Lucian of Samosata, born around 125 CE was a prolific and highly popular satirist author, who made fun of superstition, of those who told fantastic tales claiming them to be true, and of those who believed in them. He was critical of religion and often ridiculed well known philosophers and writers. Of the more than 80 works that are attributed to him, his True History has remained the most influential and popular. The Introduction by Charles Whibley gives an account of Lucian’s works and their influence on later writers, even if in 1894 he could not know how the sci-fi and fantasy genres would proliferate in the 20th and 21st century, still, at least indirectly, indebted to Lucian’s True History.

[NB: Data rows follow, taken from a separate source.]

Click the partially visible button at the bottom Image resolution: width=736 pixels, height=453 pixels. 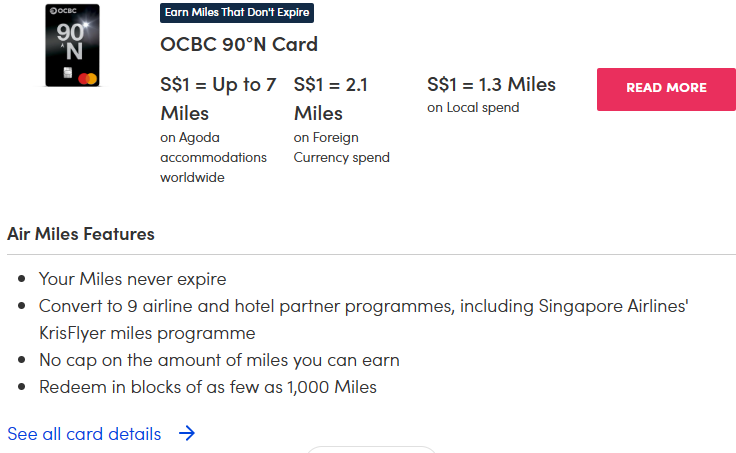(369, 449)
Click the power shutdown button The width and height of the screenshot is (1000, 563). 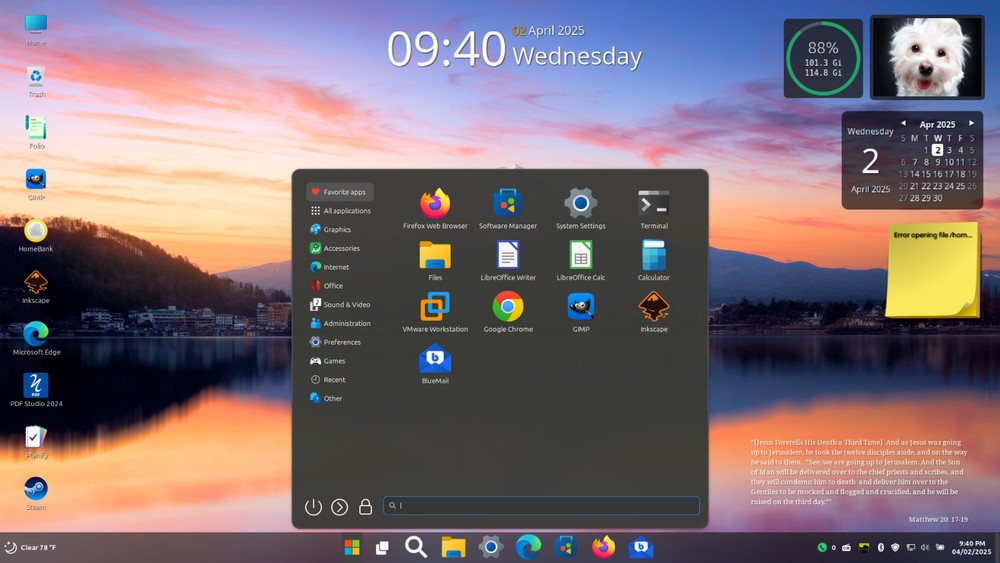click(x=313, y=507)
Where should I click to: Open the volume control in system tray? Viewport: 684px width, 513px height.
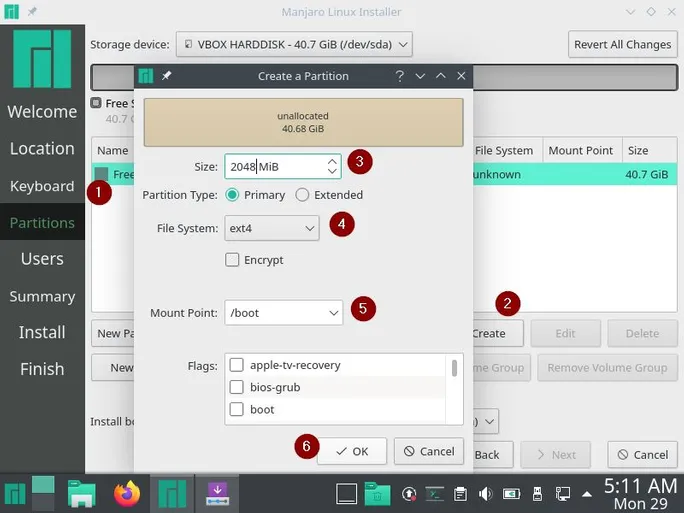coord(485,493)
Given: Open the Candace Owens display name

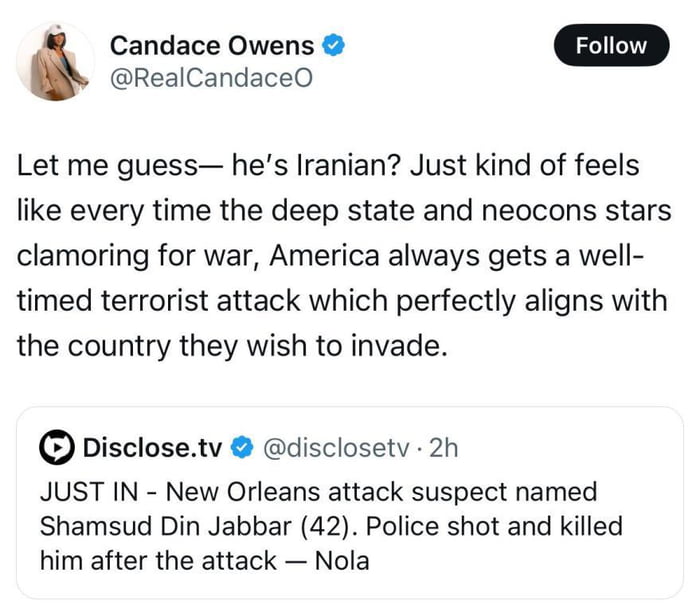Looking at the screenshot, I should point(212,45).
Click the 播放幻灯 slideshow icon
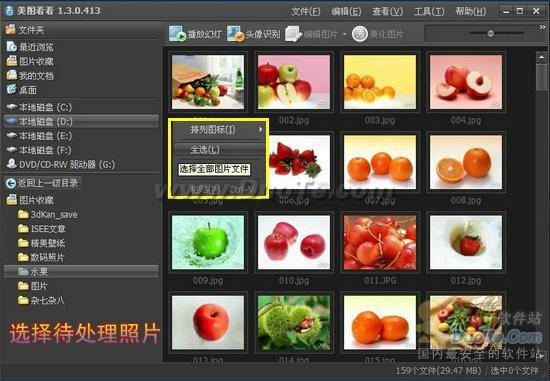The width and height of the screenshot is (550, 381). (178, 34)
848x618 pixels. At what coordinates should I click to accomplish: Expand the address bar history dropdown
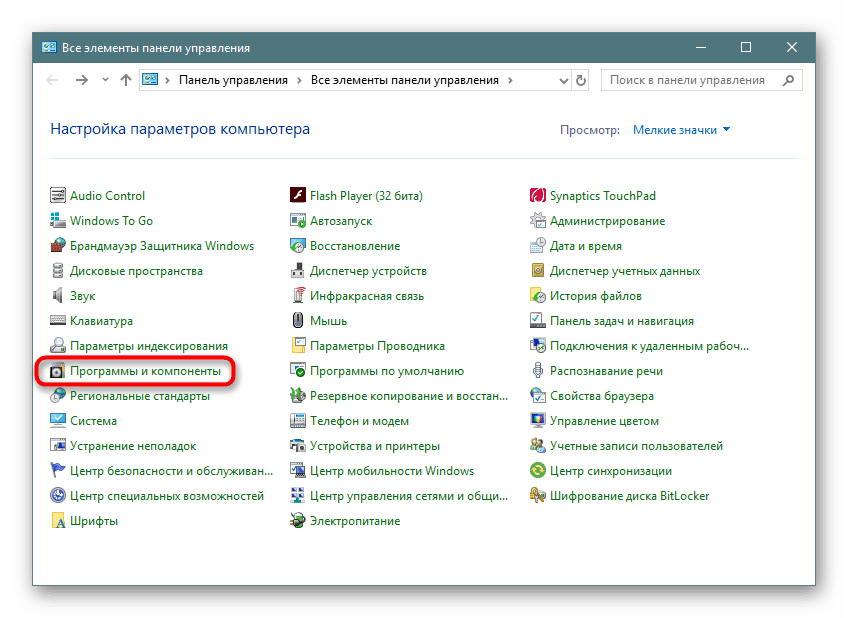point(566,80)
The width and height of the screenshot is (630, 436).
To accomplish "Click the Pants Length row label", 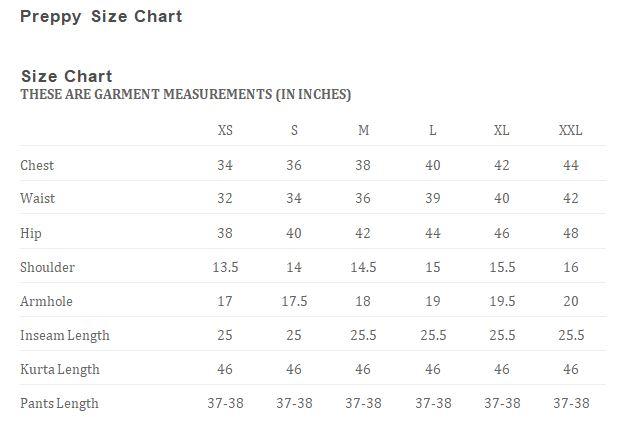I will click(x=59, y=403).
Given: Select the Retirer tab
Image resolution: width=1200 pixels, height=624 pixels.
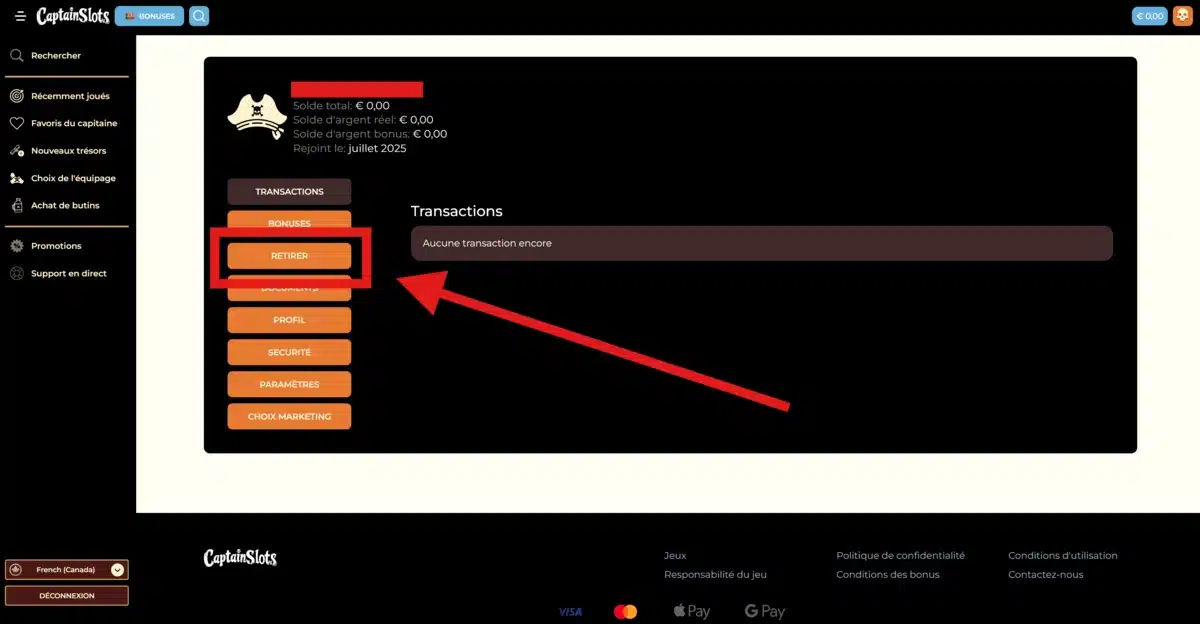Looking at the screenshot, I should [289, 256].
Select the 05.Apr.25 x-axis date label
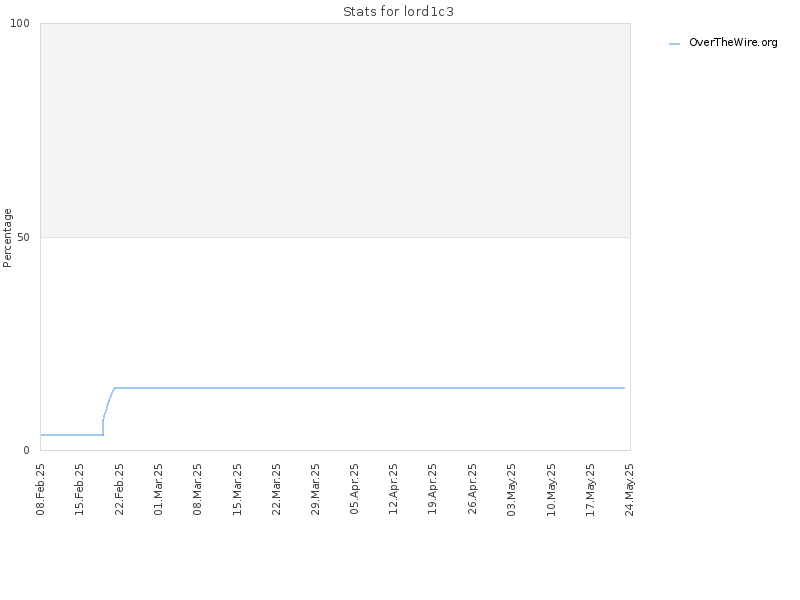 coord(355,489)
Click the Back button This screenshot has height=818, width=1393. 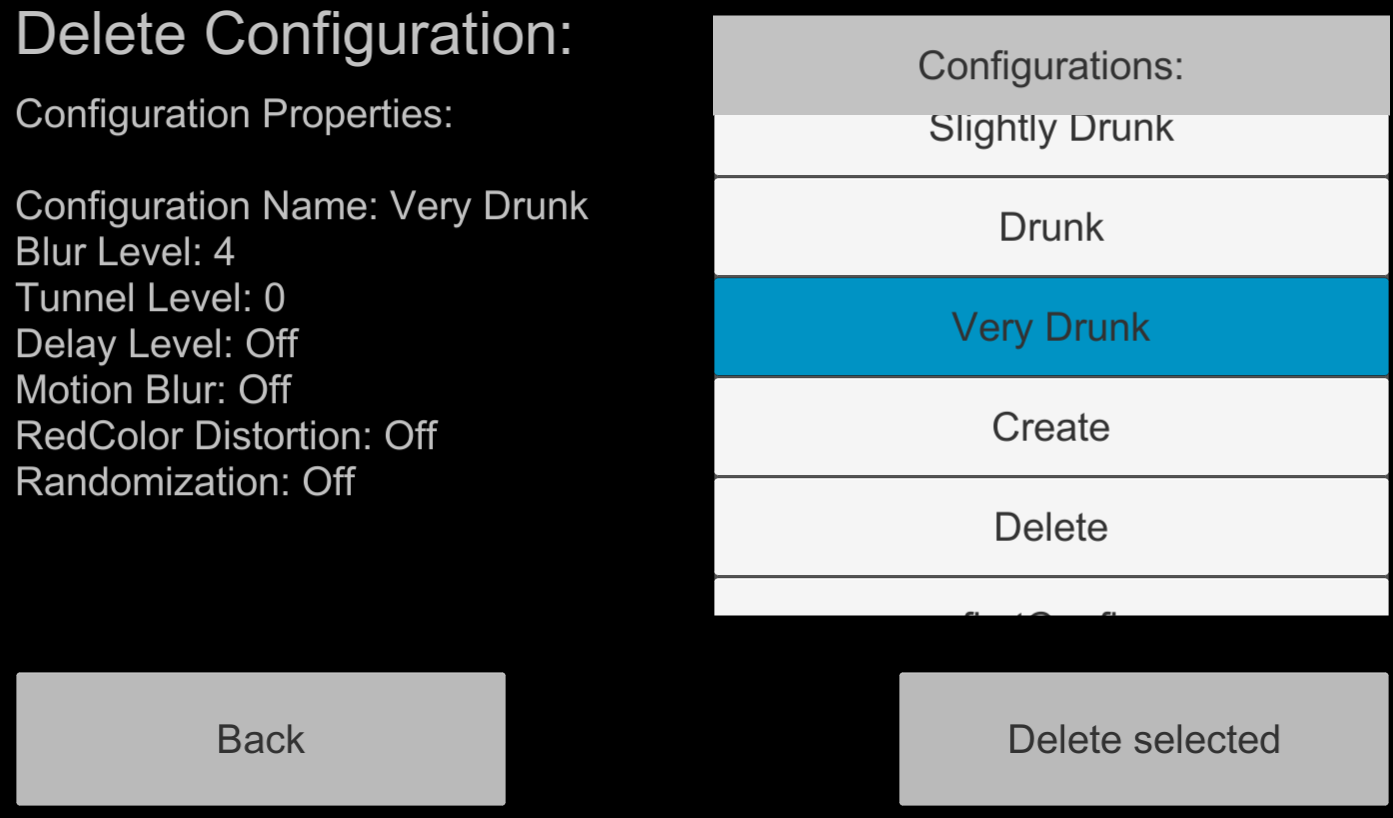(261, 739)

Samosata, where Lucian was born, on the banks of the Euphrates, near today’s city of Samsat in Turkey, was at that time part of the Roman province of Syria. Lucian called himself a Syrian, which was not in conflict with him being a Roman citizen, and having Greek as his native language. Little is known about his life, and what we do know we only now from his own writings, which may not be entirely reliable sources. He studied rhetoric and Greek literature in Ionia, visited universities throughout the Roman Empire as a travelling lecturer, gained some wealth and fame through his teachings, and settled in Athens for ten years, where he wrote most of his known works. In his fifties he may have been appointed a government official in Egypt. Since he mentioned the apotheosis of Emperor Marcus Aurelius, who died in 180, we know that he was still alive at this time, but no further information about his life or his death have come down to us.